Boston, MA 08/13/2014 (wallstreetpr) – Delta Air Lines, Inc. (NYSE:DAL) announced its financial results a few days back and not only it recovered its previous losses, but also got excellent feedback. It easily surpassed Zacks Consensus Estimate on both the platforms i.e. domestic revenues and international revenues. As a result of its eye-popping market performance, it has received 2nd rank in Consensus Estimate ratings with a buy recommendation.
What Went Right For Delta Airlines:
The company remained committed to improving its operational performance over the past twelve months. It paid extensive attention to balanced capital deployment and performing various tasks to increase shareholder returns. On the basis of steps taken by the company over the past few months, market experts are hoping a great show by company this year.

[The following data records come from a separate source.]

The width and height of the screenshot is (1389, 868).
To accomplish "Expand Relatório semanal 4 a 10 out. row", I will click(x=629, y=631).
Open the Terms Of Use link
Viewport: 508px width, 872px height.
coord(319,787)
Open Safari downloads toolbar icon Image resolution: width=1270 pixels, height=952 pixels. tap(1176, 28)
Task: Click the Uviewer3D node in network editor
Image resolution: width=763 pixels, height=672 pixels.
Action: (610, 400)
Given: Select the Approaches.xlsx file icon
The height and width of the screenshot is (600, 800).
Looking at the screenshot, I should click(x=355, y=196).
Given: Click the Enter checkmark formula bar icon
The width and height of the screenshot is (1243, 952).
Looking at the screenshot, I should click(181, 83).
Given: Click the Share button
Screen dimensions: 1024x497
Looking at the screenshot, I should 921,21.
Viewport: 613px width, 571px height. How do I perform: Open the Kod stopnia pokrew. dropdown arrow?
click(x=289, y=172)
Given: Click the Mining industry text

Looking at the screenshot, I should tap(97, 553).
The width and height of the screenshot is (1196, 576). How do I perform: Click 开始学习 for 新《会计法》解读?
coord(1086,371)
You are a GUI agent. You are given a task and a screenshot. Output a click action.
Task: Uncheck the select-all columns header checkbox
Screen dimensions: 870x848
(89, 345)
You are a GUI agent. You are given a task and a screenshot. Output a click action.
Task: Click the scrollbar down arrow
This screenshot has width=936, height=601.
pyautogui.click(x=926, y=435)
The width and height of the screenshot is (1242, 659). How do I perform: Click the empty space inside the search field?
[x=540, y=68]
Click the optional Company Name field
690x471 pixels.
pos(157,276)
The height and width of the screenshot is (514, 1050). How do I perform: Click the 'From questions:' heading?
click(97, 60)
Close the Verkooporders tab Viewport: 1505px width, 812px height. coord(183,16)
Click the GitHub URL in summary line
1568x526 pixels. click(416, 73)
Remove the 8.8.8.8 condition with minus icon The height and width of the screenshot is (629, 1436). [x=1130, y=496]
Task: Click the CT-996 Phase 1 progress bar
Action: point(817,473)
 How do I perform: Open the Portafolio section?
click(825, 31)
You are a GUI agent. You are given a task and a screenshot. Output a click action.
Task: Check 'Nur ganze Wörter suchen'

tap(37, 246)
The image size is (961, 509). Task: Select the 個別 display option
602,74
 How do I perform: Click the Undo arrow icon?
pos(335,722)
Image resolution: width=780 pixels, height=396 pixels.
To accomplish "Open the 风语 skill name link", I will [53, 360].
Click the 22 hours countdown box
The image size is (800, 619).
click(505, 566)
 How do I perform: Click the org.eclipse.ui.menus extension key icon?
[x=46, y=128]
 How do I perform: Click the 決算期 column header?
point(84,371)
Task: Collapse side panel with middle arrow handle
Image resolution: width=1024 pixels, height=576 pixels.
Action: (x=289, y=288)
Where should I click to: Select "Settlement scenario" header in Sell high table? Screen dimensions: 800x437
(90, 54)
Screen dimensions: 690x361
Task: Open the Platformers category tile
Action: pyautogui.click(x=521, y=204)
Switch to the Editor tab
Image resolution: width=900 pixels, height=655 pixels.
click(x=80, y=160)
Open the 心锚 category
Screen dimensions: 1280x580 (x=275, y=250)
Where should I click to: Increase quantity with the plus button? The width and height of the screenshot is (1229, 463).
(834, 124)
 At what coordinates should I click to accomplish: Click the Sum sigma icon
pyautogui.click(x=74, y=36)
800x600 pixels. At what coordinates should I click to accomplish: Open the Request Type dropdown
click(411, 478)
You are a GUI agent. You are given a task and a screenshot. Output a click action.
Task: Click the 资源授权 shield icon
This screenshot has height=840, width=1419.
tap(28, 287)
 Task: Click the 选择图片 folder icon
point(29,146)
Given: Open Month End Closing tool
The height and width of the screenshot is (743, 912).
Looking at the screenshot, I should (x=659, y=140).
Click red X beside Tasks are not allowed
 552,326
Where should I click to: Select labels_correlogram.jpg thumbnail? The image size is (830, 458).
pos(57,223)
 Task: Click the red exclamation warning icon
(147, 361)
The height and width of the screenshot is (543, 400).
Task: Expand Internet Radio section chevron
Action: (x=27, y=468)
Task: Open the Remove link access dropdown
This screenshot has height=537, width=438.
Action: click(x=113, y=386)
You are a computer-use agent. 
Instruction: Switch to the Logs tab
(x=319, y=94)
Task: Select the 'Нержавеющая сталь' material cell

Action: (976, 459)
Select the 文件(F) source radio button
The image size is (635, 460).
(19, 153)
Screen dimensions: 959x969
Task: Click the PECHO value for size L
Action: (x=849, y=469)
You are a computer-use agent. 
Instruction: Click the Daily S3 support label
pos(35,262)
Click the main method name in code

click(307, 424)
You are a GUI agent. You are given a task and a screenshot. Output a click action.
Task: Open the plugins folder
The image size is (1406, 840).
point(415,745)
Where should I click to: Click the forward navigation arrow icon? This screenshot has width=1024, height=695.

Delta Air Lines, Inc. (NYSE:DAL) entered into a joint venture deal with Virgin Atlantic that got an excellent response from customers. The company now covers more than 30% industry capacity in trans-Atlantic route. The company has provided some of the very excellent offers and incentives to consumers that have worked for it. On the basis of positive response that it has received, it expects trans-Atlantic capacity growth of 3% and revenues growth rate of 5-6% in the near future.
What Next:
If everything goes fine, then company will be able to improve its unit revenues by 2-4% capacity expansion and touch 15-17% mark by the end of the third quarter. Long term objective of Delta Air Lines, Inc. (NYSE:DAL) is to generate operating margin of 11-14%, free cash flow of $3 billion, EPS growth of EPS growth, and ROI (return on investment) of 15%.
The company wants to take the servicing standards on the next level; hence, it is planning to invest another $2.0-$3.0 per year to enhance amenities, fleet structure, technological base and products. The Delta Air Lines, Inc. (NYSE:DAL) has improved the standard of its economic seating and further planning to improve it more in coming days.